この会食では49作目の話もされていたようですが、渥美清自身はもう自分の体がもたないことをわかっていたのかもしれません。

倍賞千恵子のもう一冊の著書「倍賞千恵子の現場」によると、今作の撮影終盤、渥美清は最後の出番を撮ったあと、何度も「くるまや」のセットを振り返っていたそうです。このときはもう二度と寅次郎を演じることはないと覚悟していたのかもしれません。
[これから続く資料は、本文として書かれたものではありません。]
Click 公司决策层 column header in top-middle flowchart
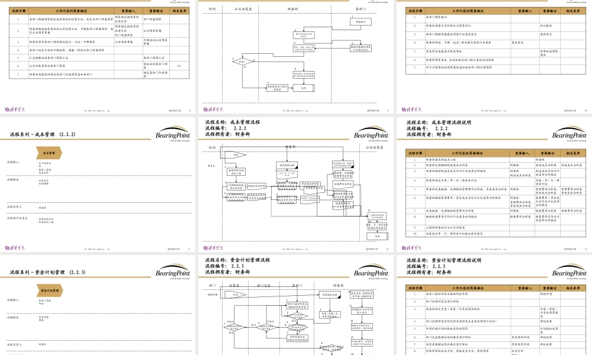This screenshot has width=592, height=355. tap(243, 9)
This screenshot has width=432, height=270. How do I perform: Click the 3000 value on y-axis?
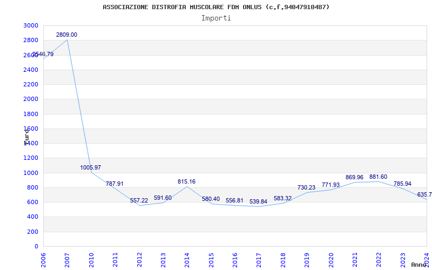(31, 25)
しかし当時の渥美清の体調を思うと、映画ってそこまでして作るものなのか? という疑問がわきます。

寅次郎は社会にとってのセーフティーマージン?

テレビに映った寅次郎の姿に安心した日の夜、博は満男にこう言います。

「兄さんのように、既成の秩序や価値観とは関係のない滅茶苦茶な人が、ああいう非常事態では意外なチカラを発揮する、そういうことになるのかな」

このセリフを聞いて思い浮かんだのが「働きアリの法則」です。

働き者の代名詞のように言われるアリですが、せっせと働いているアリは群れの中の2割だけ、そこそこ働くアリが6割、サボっているアリが2割の比率になっています。しかし、サボっているアリばかりを集めて新しい群れを作ると、やっぱり同じ割合になるそうです。
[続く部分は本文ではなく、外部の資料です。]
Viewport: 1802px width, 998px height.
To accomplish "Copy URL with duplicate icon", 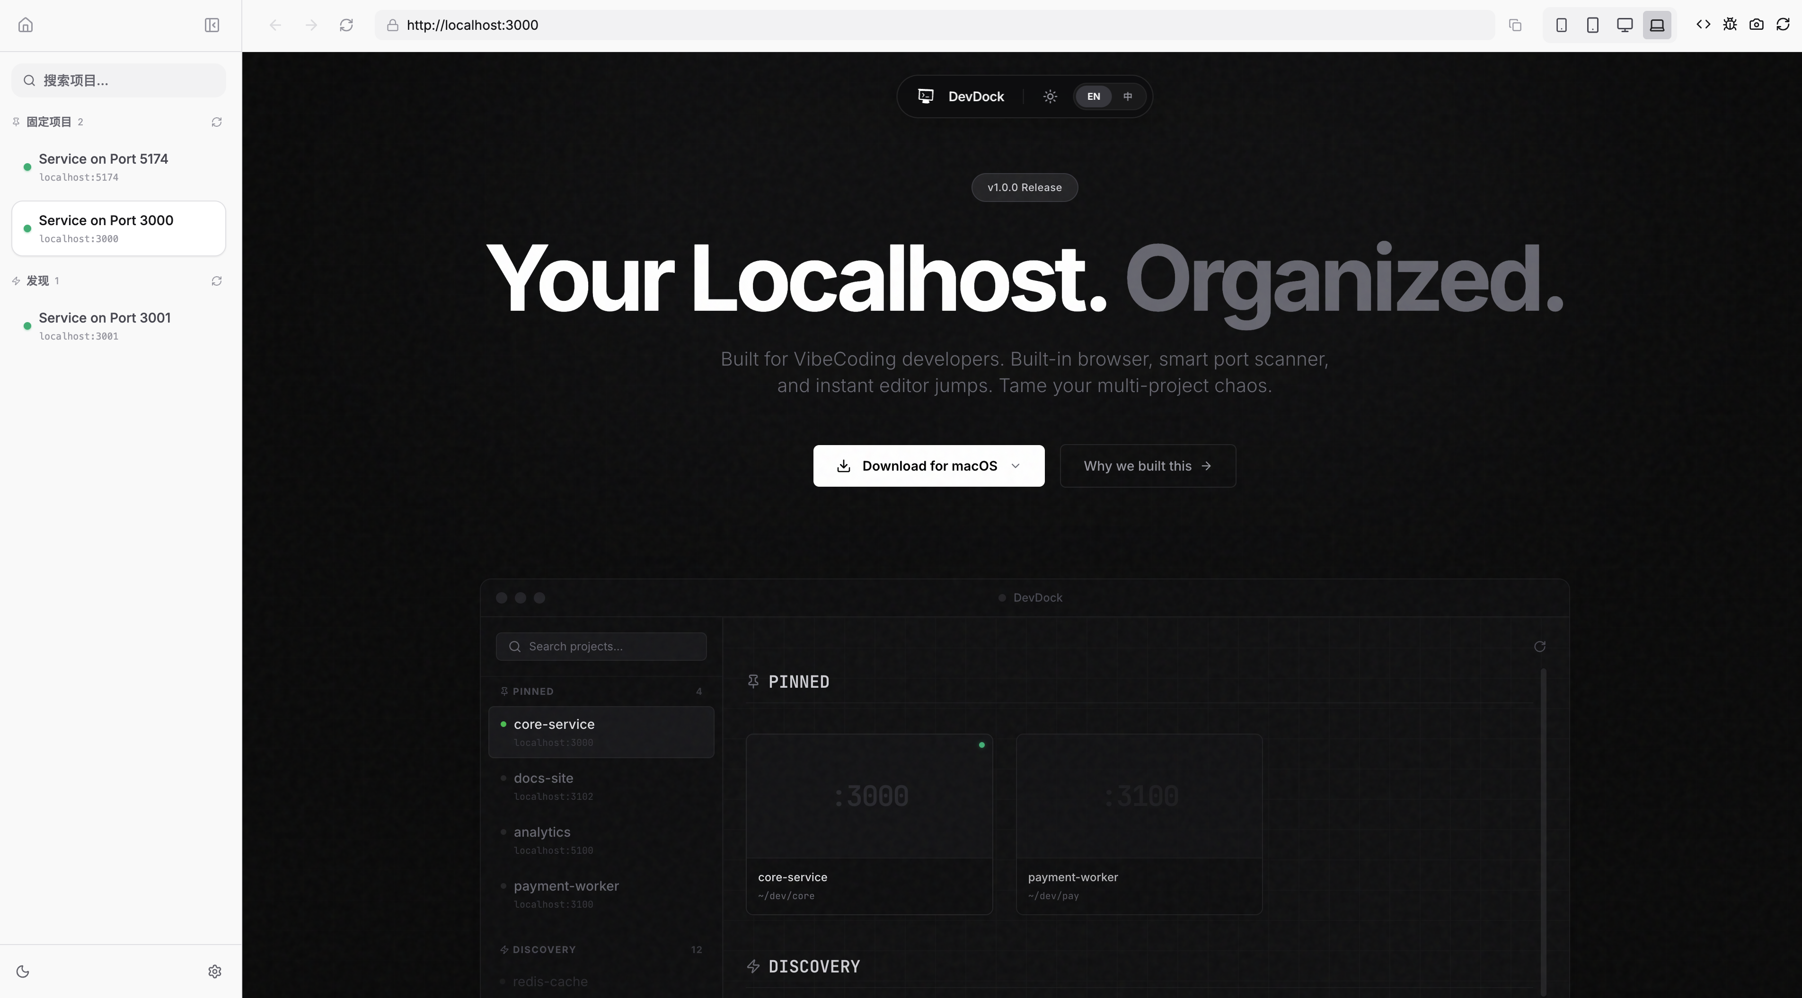I will 1515,25.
群れの存続に危機が訪れたときのために、いざとなったら本気出すアリが2割ほど必要ということでしょう。人間もアリと同じく群れを作る生き物ですから、2割くらい怠け者がいるのが健全な構成比なのかもしれません

政治家が「一億総活躍社会」なんて言っている時点で、この国は破滅の道を進んでいるような気がします。もっと寅次郎のような、いざとなったら本気出す系の人材こそ、今の日本に必要じゃないでしょうか? ええ、わたしならいつでもその2割になりましょう!